Зачем? Ему хорошо здесь. Он любит тут каждый дом, вывеску, остановку. Мужчина в полосатых трусах делает на балконе зарядку. Заспанная девочка-подросток вывела из подъезда белую собачку, и та принялась прыгать на задних лапах вокруг девочки и носиться туда-сюда. Стая воробьев как бы стекла с деревца на землю, на молодую травку, и тут же затеяла драку и возню. Вон молодая женщина с ребенком на руках ждет, чтобы перейти улицу, на ребенке сияет голубая вязаная шапочка. "В голубом мальчики, в розовом девочки", - почему-то и откуда-то вспомнилось Сушкину.

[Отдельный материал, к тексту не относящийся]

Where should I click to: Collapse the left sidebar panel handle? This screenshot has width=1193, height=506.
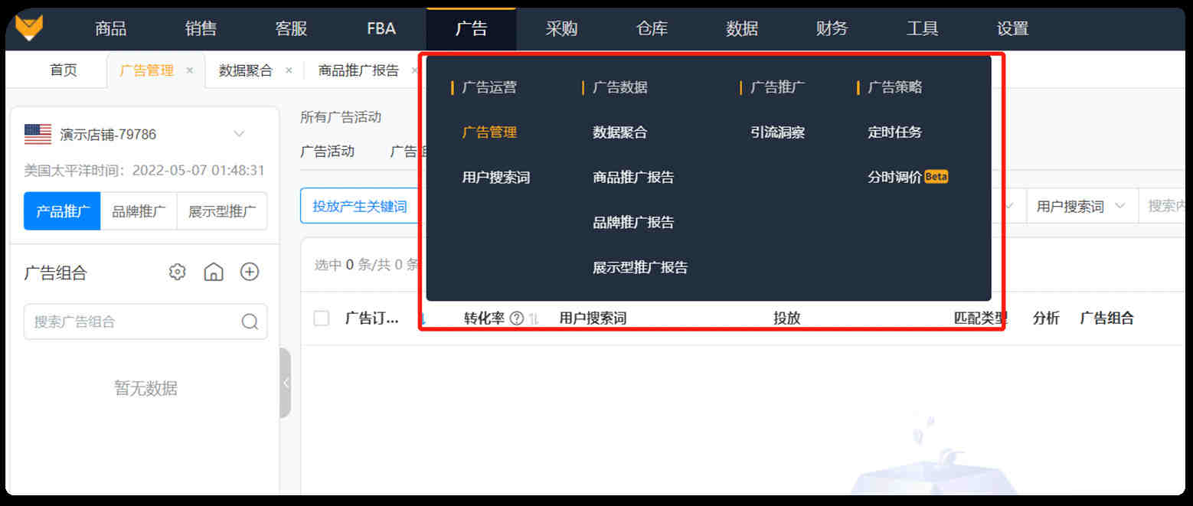286,383
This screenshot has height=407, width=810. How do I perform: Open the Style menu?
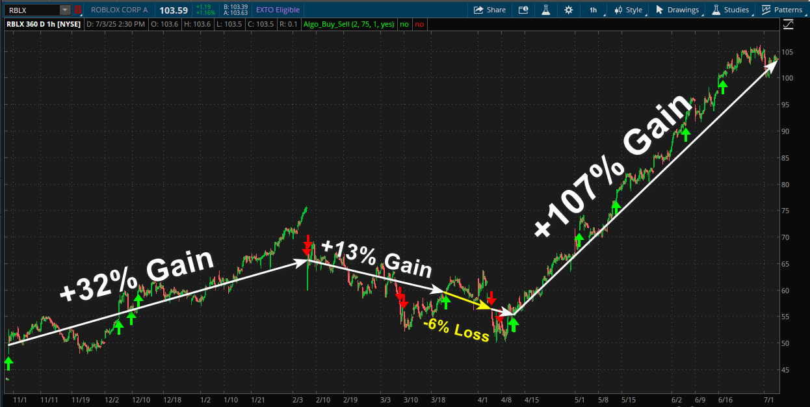tap(628, 10)
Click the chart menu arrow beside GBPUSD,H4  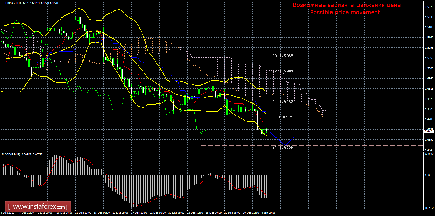click(3, 3)
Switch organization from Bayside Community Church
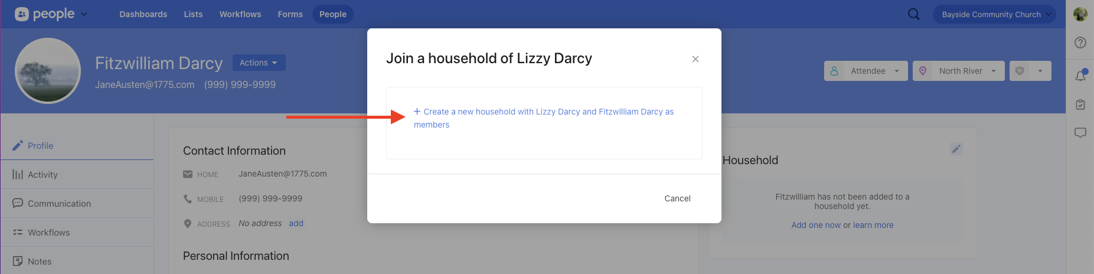Image resolution: width=1094 pixels, height=274 pixels. (994, 14)
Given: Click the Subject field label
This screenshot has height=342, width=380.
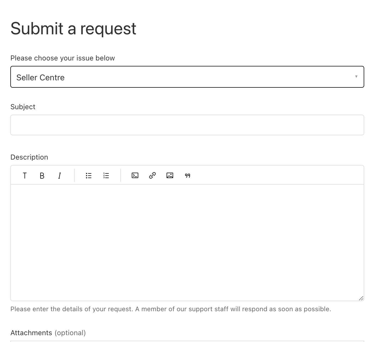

К газетному киоску подъехал фургончик, молодой длинноволосый парень-шофер разгружает его, кидает кипы газет в оконце киоска. А тут уже пристроилась недлинная утренняя очередь стариков, кому не спится, и молодых мужчин, рано едущих на работу. Вот эта компания Сушкину близка и понятна, хоть он вроде бы тут и не свой: больничная роба его выдает. Вот тут постоять приятно.
Впереди всех стоит Генерал - старик пенсионер, толстый, как груша, с палкой, в полувоенном картузе. Он смолит папиросу и заходится трескучим кашлем. Он хотел сказать и рукой сделал: мол, здорово, Шушкин, явился? Но кашель не дал ему, и он лишь глазами поприветствовал Сушкина. И Сушкин торопливо и радостно покивал.
Сушкин уже успевает пристроиться в хвост очереди, а Генерал - его здесь все так зовут - все кашляет, а потом сразу принимается распекать длинноволосого паренька - что-то тот неверно сделал - и киоскершу, которая слишком долго, на его взгляд, копается, принимает товар.